### [読む文章]
►

西田宗千佳のRandomTracking

第387回:

吹替・字幕・配信。ローカルを支えるグローバルNetflixの技術

 Netflixのプレスイベント「Netflix Lab Days」レポートの2本目は、同社のテクノロジーを中心に説明する。Netflixは「コンテンツ」と「テクノロジー」の2つの世界で成り立っている。コンテンツ制作の現場がロサンゼルスであり、配信を含めたテクノロジーの現場がロスガトス、という切り分けだ。

米サンフランシスコ近郊のロスガトスにある、Netflix本社。ここが創業の地であり、テクノロジー関連の社員はここに集まって仕事をしている

 筆者が感じた今年のテーマは「ユーザーデータ」。人々の行動を分析し、それにあわせてサービスを変えていくことが、同社のコアにある戦略であることが見えてくる。

 なお、Netflixのテクノロジーについては、一昨年昨年と2度に渡って本連載でも紹介させていただいている。そちらも併読していただければ幸いだ。

コンテンツを支える「技術」という柱

 Netflixの技術にかかわる面を統括しているのは、チーフ・プロダクトオフィサー(CPO)であるグレッグ・ピーターズ氏だ。Netflixに詳しい人は、彼のことを「日本法人のトップ」として記憶しているかもしれない。彼は昨年4月まで日本法人のトップとしてアジアの戦略を担当していたが、現在は本社でCPOとして、コンテンツとサービス両面を含めた「顧客体験」全体を統括する立場にいる。

Netflixのチーフ・プロダクトオフィサー(CPO)であるグレッグ・ピーターズ氏

ピーターズCPO(以下敬称略):我々の会社は2つの根本から成り立っている。ひとつはコンテンツであり、ひとつはテクノロジーだ。我々はそれら2つの世界の橋渡しをしつつ、最高のコンテンツと最高の体験を届けようとしている。

 私は10年前Netflixに入社したが、その頃はまだ小さなスタートアップ企業で、ネットストリーミングの世界に取り組み始めたばかりだった。今とはまったく異なる世界だ。5年前にオリジナルコンテンツ制作を開始し、2年前には、全世界190カ国への進出を完了した。世界の中でサービスを提供していないのは、ほぼ中国だけといっていい。契約者数は1億1,700万人を超え、大半がアメリカ国外での契約者だ。

◄

### [元データ]
►

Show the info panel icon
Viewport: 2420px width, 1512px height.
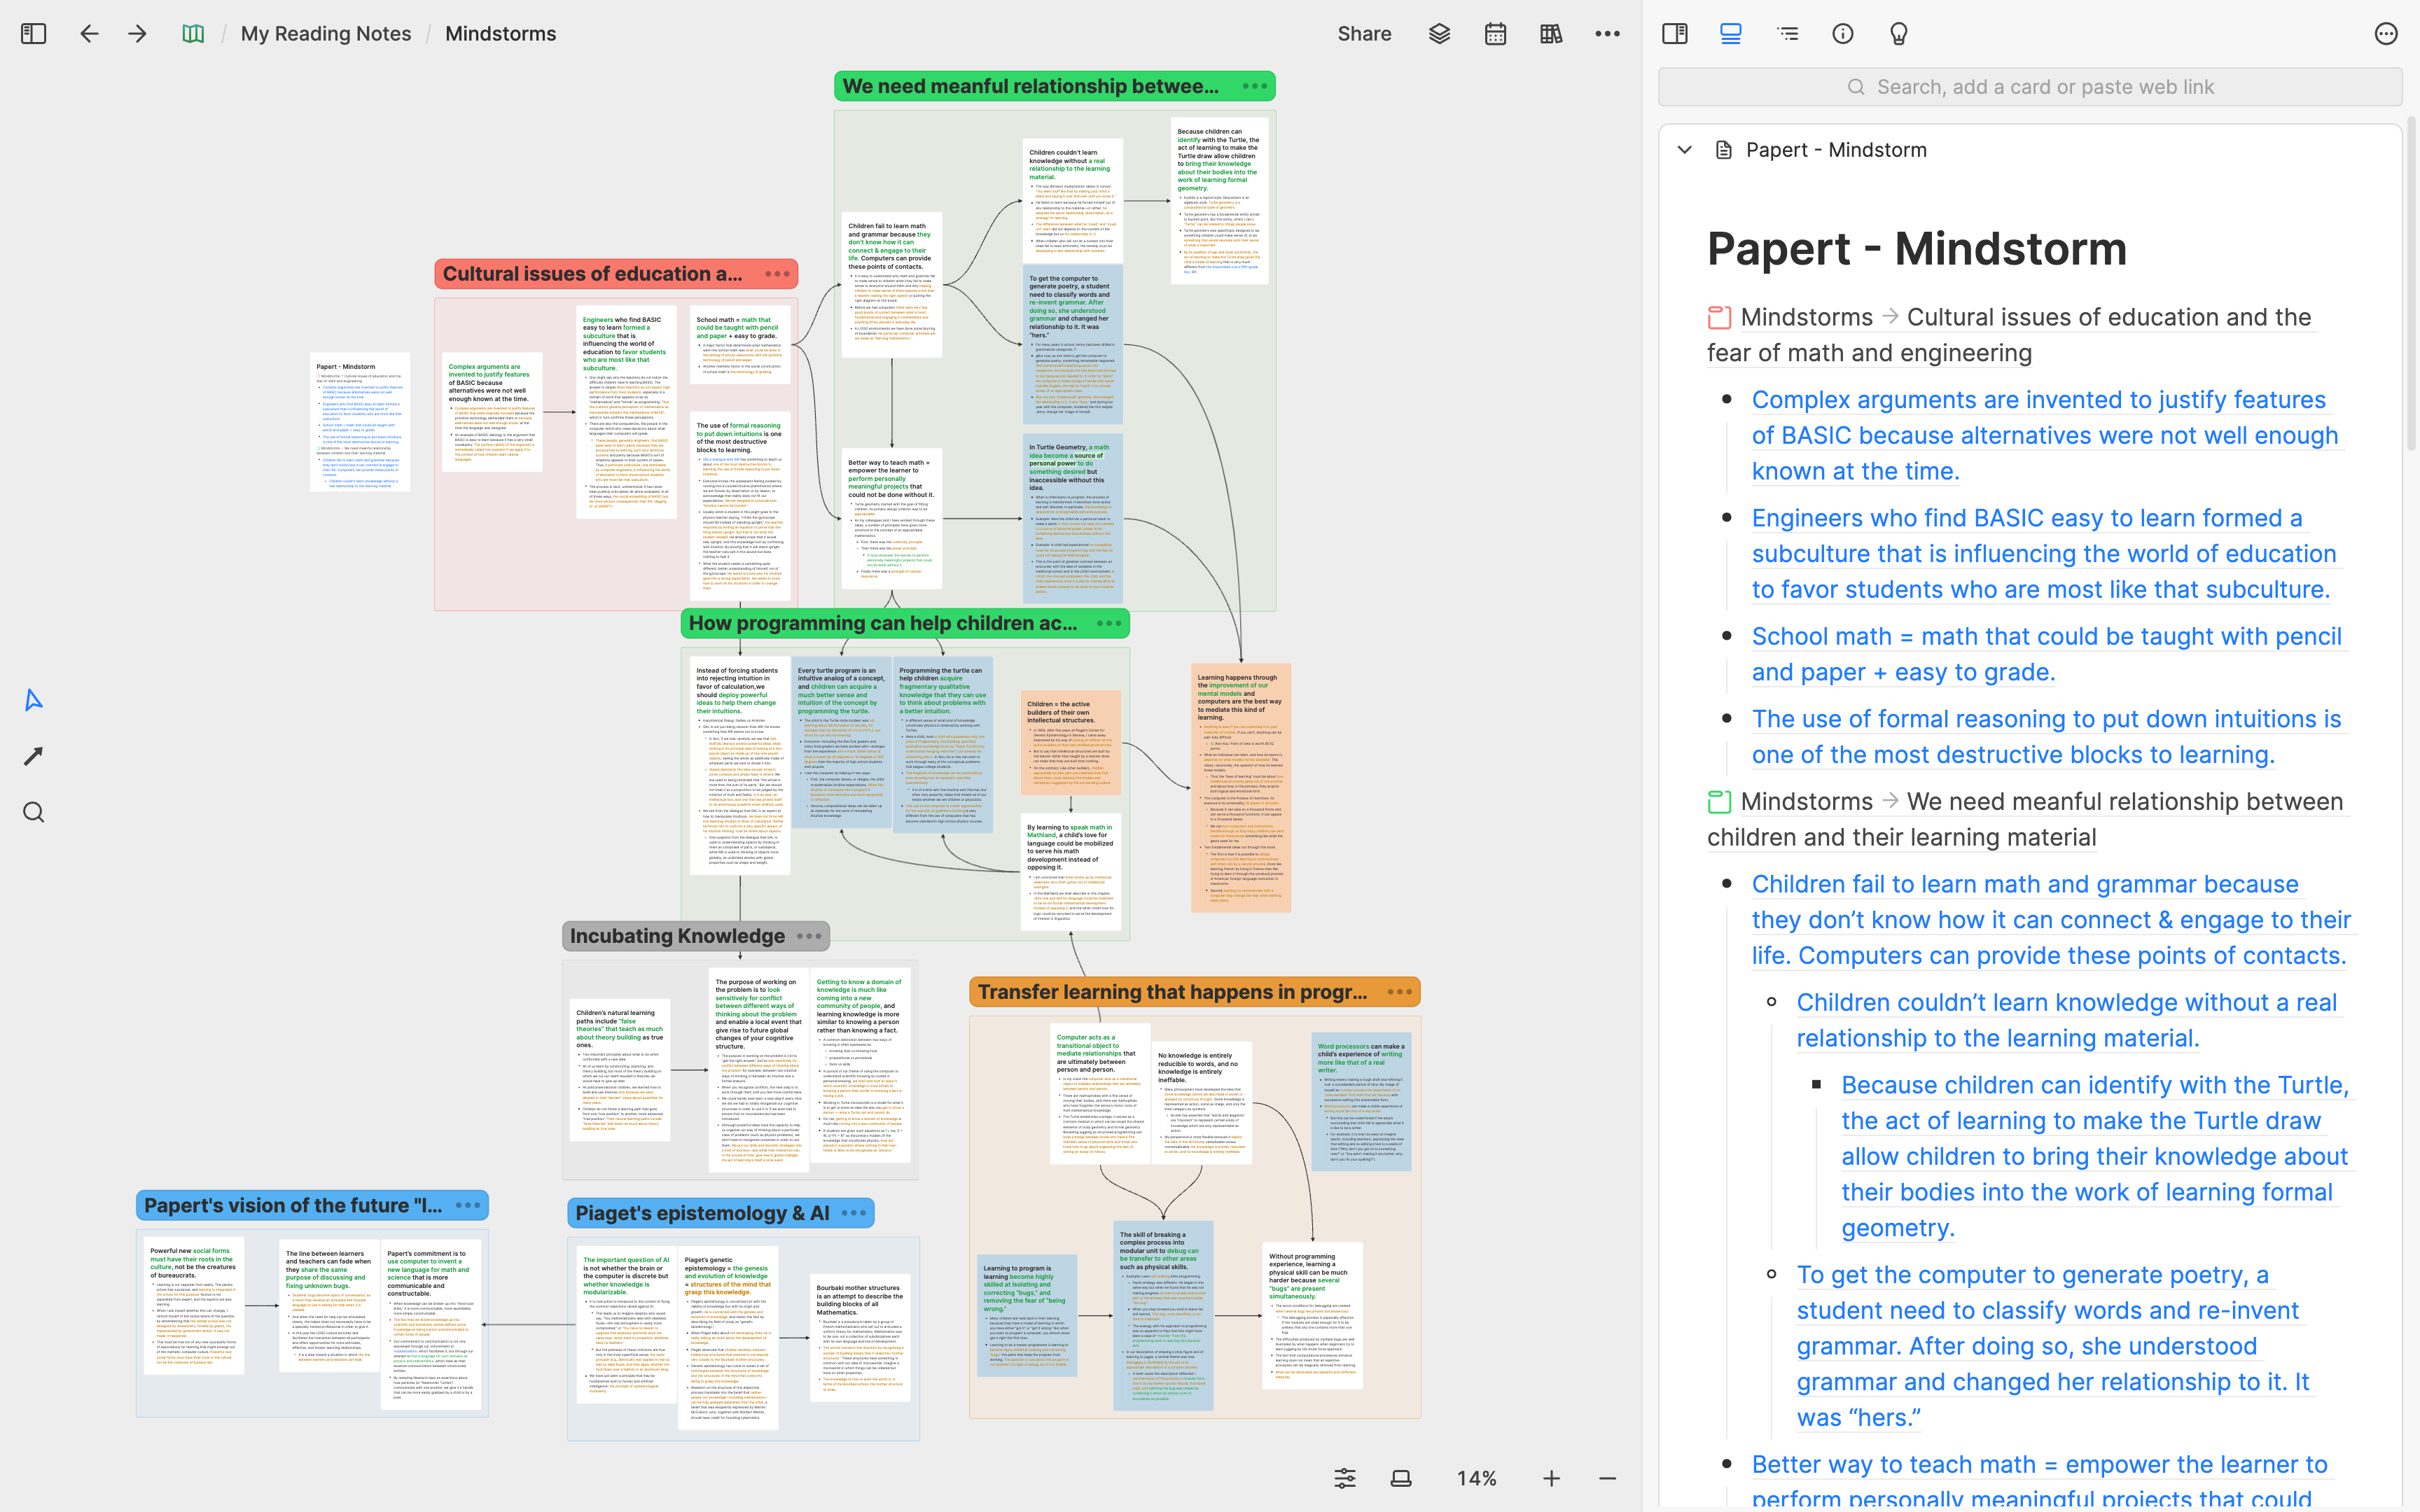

◄

### [取り組む課題]
(A) Netflixの技術についての記事のうち、「吹替・字幕・配信。ローカルを支えるグローバルNetflixの技術」から「た「顧客体験」全体を統括する立場にいる。」までを一字一句変えずに書き写せ。
(B) Netflixの技術についての記事に照らして、次の三つの文が記事と合うかどうかを「はい」か「いいえ」で答えよ。それぞれ、判断の決め手となる記事中の語句を正確に引用して添えること。(i) Netflixの本社はロスガトスにある。(ii) ピーターズ氏がNetflixに入社したのは5年前である。(iii) 契約者の大半はアメリカ国内の契約者である。
(C) Netflixの技術についての記事を、最後の文の次から書き継げ。

### [課題ごとの結果]
(A)
吹替・字幕・配信。ローカルを支えるグローバルNetflixの技術

 Netflixのプレスイベント「Netflix Lab Days」レポートの2本目は、同社のテクノロジーを中心に説明する。Netflixは「コンテンツ」と「テクノロジー」の2つの世界で成り立っている。コンテンツ制作の現場がロサンゼルスであり、配信を含めたテクノロジーの現場がロスガトス、という切り分けだ。

米サンフランシスコ近郊のロスガトスにある、Netflix本社。ここが創業の地であり、テクノロジー関連の社員はここに集まって仕事をしている

 筆者が感じた今年のテーマは「ユーザーデータ」。人々の行動を分析し、それにあわせてサービスを変えていくことが、同社のコアにある戦略であることが見えてくる。

 なお、Netflixのテクノロジーについては、一昨年昨年と2度に渡って本連載でも紹介させていただいている。そちらも併読していただければ幸いだ。

コンテンツを支える「技術」という柱

 Netflixの技術にかかわる面を統括しているのは、チーフ・プロダクトオフィサー(CPO)であるグレッグ・ピーターズ氏だ。Netflixに詳しい人は、彼のことを「日本法人のトップ」として記憶しているかもしれない。彼は昨年4月まで日本法人のトップとしてアジアの戦略を担当していたが、現在は本社でCPOとして、コンテンツとサービス両面を含めた「顧客体験」全体を統括する立場にいる。

(B)
(i) はい。「米サンフランシスコ近郊のロスガトスにある、Netflix本社」
(ii) いいえ。「私は10年前Netflixに入社したが」
(iii) いいえ。「大半がアメリカ国外での契約者だ」

(C)
 利用可能なデバイス数は1,700種類を超える。先月、Netflixへのアクセスには4億5,000万台のデバイスが使われた。どうすればみなさんが快適な接続と体験を得られるか、我々は常に考え続けている。

 そこで我々が重要だと考えているのは「ローカルであること」「個人であること」、そして「グローバルであること」だ。

 「ローカルであること」とは、世界中のどこに住んでいても、どの国に住んでいても、その言語で、UI・字幕・吹き替えを介し、コンテンツが利用できることを意味する。支払方法も、クレジットカードだけでなく、携帯電話事業者やケーブルテレビ事業者などのパートナーと提携し、地域毎に自由度を高めた。

 1億1,700万人のメンバーアカウントだが、ユーザープロファイルは「3億」を大きく超えている。一人一人のユーザーは別々の好みを持っている。だから、我々は一人一人に向けてカスタマイズし、個々のユーザー毎に異なる体験を提供できるよう、最適化している。すなわち我々は、3億の異なるバージョンのNetflixを提供しているのだ。

 こうしたカスタマイズにより、人々は多彩なコンテンツに触れることができる。ドイツで制作されたドラマである「DARK」は、90%以上がドイツ国外から視聴されている。何百万人もの「DARK」視聴者のほとんどは、これまでの生涯で、ドイツのドラマシリーズを見たことがなかっただろう。こうしたことは、ブラジルの「3%」でも、日本の「GODZILLA 怪獣惑星」でも繰り返されている。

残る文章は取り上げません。